T 最近だと『外交官 黒田康作』も見たけど、黒田康作のキャラは青島とは正反対で、冷徹だけど頭は切れて仲間とつるまず一人で事件を解決していくタイプなんだよね。でもそのほうが今の織田裕二には合ってるかもしれないと思った。

 

O 織田裕二のイメージも青島から黒田にシフトしていこうと、そういう意図もあるのかもしれないね。それか例えば、青島がまかり間違ってものすごく出世しちゃって、室井さんのような立場になって、逆に湾岸署には青島のような血の気の多い若手が入ってきて、それを抑えるというような設定も面白いかもしれない(笑)。

 

T どうでもいいけど、筧利夫や真矢みきは最初は敵対する役として出てきていたけど、いつの間にか室井さんの味方みたいな存在になっちゃったね。

 

O 筧利夫も真矢みきも最初に出てきたときはかなり冷酷な感じだったのに。

 

T 要は善玉と悪玉という存在があって、室井さんが善玉寄りになってしまったんで、それに対する悪玉として登場してきたんだね。

 

O だけど室井さんは最初から悪玉だったとは思わないな。

 

T でも最初はそんな雰囲気で描かれてるじゃん。それがだんだん青島たちの影響を受けて変化していく。

*提供資料*:
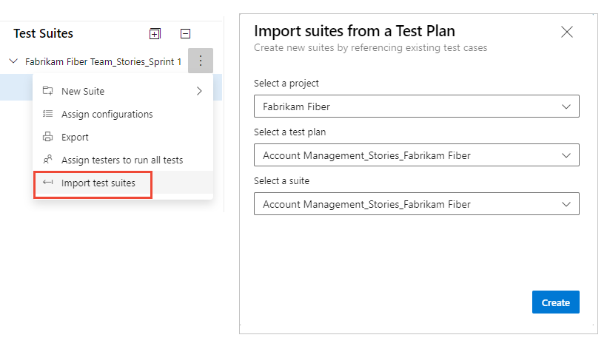The image size is (607, 349).
Task: Click the expand all suites icon
Action: (155, 33)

*設問*:
次の1.〜3.の記述が本文の内容と合っているかを判断し、それぞれ「はい」か「いいえ」で答え、決め手となる本文の語句をそのまま引用せよ。
1. 黒田康作は、仲間と組まずに一人で事件を解決していく人物として語られている。
2. 筧利夫と真矢みきは、初めから室井さんの味方として登場した。
3. 室井さんは、青島たちの影響を受けて次第に変化していくと語られている。

*解答*:
1. はい。「仲間とつるまず一人で事件を解決していくタイプ」
2. いいえ。「最初は敵対する役として出てきていた」
3. はい。「それがだんだん青島たちの影響を受けて変化していく」